Share your dilemmas and get honest opinions from other Mumsnetters.

For thinking DH shouldn't be buying alcohol for DSs mates

131 replies

Thehalls191 · 10/04/2024 18:26

DS is in year 10 so his mates are all 14 and 15.

They've stared having house parties, usually around 30 to 40 kids (not at our house I should add!).

Im happy for DS to go, he's been to a few, he takes a few beers and has never got himself into a mess, he's home before 12.

He's asked DH to buy some alcohol for his mates and they'll give him the money. No spirits, just beer. DH has said yes.

I'm saying a big fat no. It's one thing supplying alcohol to your own DC, another thing entirely to supply it for other people's.

OP posts:
Kazzybingbong · 13/04/2024 18:00

Thehalls191 · 10/04/2024 19:04

Oh there's no need for that! You don't need to be so rude. He's a good man, he's just misjudged this one. He knows the boys, knows they've all been to a few of these parties before, he knows a couple of the families personally so just thought it was no big deal to get them beers while he's getting DSs, now I've explained the bigger picture he completely agrees with me.

Oh and I wouldn't assume that just because your DC is 'sporty' they won't want to go to a party with their mates at some point. All of DSs mates are on various sporting teams, one holds a cross country record for the county.

Love this reply to that holier than thou comment ❤️

PeaceOnThePorch · 13/04/2024 18:11

We’ve bought alcohol for our own child but absolutely wouldn’t consider buying it for anyone else’s child.

I’m glad to hear that your husband had taken what you’ve said on board, but I’d be disappointed that he needed it explaining to him. How could an adult not realise that it isn’t ok?

Dingdong90 · 13/04/2024 18:34

As long as the other kids parents are aware that they are drinking alcohol then it's fine. I buy for my dd and her friend but only if the other parents know and are OK with them having a drink, same if my dd goes to her friends, the other parents go to the shop for them

Nicole1111 · 13/04/2024 18:53

The best way to keep a young person safe in this day and age is to create a warm and confiding relationship with them, where they can tell you what they’re doing (whether it’s sex, drinking etc), with who and where, to allow you to guide and support them through challenges (provided they’re not really really endangering themselves obviously). Teens brains are primed for risk taking and silly mistakes so to think because you’ve said no they won’t engage in silly behaviour is ridiculous. I therefore don’t think buying your child a few beers is terrible. I also think if your child knows you know they’re drinking, even if you don’t support it as their best choice, they’re more likely to ring for help than the child whose parents gave a hard no. Buying for others is however questionable as it takes the parents right to a choice away.

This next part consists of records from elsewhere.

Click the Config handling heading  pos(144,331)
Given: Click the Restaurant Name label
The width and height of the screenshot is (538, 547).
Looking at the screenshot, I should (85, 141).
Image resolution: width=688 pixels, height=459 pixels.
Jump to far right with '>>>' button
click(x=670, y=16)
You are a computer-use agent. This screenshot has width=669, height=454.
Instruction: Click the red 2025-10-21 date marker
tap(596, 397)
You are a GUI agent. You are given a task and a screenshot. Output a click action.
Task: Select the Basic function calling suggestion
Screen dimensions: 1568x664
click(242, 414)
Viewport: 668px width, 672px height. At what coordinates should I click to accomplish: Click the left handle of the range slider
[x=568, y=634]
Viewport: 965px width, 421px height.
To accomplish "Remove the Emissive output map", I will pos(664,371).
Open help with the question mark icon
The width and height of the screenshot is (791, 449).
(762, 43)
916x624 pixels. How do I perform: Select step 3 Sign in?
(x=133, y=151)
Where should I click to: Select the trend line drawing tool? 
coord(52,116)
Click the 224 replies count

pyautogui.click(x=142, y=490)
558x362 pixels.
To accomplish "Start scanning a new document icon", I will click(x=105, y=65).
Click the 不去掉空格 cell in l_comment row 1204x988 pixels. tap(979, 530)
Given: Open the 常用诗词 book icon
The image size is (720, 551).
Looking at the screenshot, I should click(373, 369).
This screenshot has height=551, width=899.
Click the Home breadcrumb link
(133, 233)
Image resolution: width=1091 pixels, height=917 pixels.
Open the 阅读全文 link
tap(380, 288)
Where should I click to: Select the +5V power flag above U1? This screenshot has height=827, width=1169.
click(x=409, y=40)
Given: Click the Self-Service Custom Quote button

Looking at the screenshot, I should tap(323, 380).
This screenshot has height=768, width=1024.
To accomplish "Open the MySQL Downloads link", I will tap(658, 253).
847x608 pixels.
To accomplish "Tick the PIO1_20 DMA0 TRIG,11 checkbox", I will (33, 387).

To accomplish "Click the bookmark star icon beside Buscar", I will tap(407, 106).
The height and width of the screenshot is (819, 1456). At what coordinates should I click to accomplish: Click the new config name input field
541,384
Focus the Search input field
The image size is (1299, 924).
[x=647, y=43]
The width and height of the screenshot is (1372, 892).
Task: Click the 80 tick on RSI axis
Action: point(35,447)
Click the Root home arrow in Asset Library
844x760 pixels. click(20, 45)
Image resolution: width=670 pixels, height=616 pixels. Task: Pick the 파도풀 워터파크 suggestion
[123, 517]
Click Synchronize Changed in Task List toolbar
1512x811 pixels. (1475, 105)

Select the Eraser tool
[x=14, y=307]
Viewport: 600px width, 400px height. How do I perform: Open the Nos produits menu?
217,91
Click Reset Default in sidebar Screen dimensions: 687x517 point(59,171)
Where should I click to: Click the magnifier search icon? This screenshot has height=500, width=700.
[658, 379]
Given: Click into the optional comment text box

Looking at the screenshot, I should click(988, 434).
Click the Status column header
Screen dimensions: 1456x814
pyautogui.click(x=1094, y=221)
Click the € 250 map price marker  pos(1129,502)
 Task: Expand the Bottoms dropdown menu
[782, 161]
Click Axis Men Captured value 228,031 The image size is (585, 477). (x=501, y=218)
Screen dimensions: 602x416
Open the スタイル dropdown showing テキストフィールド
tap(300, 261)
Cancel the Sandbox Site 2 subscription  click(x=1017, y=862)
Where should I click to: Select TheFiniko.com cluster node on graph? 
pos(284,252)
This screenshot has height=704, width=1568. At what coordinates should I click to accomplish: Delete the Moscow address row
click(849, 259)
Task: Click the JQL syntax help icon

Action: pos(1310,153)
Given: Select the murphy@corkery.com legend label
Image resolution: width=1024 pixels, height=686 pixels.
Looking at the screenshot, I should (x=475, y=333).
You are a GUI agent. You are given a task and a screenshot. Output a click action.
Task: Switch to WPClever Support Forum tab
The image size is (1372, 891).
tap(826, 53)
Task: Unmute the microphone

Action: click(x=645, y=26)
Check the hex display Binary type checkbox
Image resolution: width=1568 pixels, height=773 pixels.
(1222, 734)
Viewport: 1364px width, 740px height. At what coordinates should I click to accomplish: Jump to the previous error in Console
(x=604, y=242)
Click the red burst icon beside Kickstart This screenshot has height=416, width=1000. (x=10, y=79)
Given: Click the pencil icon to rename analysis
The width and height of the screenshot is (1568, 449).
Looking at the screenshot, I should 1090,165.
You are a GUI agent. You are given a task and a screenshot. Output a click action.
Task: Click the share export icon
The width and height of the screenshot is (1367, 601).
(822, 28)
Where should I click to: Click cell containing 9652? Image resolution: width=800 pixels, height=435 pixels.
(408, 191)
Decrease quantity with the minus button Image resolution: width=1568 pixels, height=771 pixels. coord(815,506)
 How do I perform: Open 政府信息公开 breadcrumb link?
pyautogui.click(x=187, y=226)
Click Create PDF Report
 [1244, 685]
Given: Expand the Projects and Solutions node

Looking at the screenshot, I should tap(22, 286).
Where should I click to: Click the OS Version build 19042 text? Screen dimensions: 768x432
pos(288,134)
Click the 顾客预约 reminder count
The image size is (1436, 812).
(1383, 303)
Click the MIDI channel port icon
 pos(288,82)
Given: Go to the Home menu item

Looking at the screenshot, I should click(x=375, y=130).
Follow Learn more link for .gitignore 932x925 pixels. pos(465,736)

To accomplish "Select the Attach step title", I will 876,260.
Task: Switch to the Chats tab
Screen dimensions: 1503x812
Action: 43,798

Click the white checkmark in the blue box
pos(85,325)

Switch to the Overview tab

smellpretty · 13/04/2024 22:01

I don't know why you're getting so defensive OP when you know very well that your DH is in the wrong here.
Attitudes towards alcohol will vary but regardless of that it is illegal to buy children alcohol, so you can spin it however you like but your DH needs to recognise the potential consequences of his actions.

Oblomov24 · 13/04/2024 22:27

Year 10 is really young. Most of the yr10 mums wouldn't like this. I let ds1 take a couple of cans to a party, but ds2 friends mums seem more conservative.